- **Data for this exercise**

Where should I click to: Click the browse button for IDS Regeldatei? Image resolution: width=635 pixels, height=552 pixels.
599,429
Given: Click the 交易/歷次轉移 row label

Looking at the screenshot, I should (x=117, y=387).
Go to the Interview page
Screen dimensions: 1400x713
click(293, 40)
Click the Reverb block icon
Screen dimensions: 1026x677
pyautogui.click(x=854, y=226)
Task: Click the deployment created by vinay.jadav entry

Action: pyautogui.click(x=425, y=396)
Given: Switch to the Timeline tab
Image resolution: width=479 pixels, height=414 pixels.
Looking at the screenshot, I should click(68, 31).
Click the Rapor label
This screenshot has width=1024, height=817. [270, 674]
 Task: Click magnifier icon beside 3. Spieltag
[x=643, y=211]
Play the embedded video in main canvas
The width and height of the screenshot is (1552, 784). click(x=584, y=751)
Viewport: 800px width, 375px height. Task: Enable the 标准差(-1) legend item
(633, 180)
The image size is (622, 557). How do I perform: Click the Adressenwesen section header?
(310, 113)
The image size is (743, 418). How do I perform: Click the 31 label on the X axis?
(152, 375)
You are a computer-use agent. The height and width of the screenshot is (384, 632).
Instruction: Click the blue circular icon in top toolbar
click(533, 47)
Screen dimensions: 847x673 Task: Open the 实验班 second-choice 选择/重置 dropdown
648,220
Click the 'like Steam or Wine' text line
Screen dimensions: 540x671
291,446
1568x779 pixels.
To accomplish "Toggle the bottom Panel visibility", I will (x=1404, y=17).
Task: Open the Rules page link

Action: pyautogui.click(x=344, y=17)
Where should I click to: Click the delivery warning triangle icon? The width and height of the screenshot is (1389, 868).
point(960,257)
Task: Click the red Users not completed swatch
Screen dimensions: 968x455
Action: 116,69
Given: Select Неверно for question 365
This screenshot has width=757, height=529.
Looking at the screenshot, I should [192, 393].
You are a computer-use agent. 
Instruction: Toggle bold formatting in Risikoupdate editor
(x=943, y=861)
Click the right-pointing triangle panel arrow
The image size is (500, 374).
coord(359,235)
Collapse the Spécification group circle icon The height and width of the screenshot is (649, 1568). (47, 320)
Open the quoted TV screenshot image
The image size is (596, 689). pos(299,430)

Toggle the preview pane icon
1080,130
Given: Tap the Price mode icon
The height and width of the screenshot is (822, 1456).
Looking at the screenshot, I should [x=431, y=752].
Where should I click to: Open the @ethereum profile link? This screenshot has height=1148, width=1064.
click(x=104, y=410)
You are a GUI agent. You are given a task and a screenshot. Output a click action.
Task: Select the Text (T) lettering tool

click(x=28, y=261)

- **Directions for this task**
Beginning at the opening line of the data, transcribe each line exactly until you reach the line with "Given: Switch to the Timeline tab", which you also include, and go no further.

- **Exercise response**
Where should I click to: Click the browse button for IDS Regeldatei? Image resolution: width=635 pixels, height=552 pixels.
599,429
Given: Click the 交易/歷次轉移 row label

Looking at the screenshot, I should (x=117, y=387).
Go to the Interview page
Screen dimensions: 1400x713
click(293, 40)
Click the Reverb block icon
Screen dimensions: 1026x677
pyautogui.click(x=854, y=226)
Task: Click the deployment created by vinay.jadav entry

Action: pyautogui.click(x=425, y=396)
Given: Switch to the Timeline tab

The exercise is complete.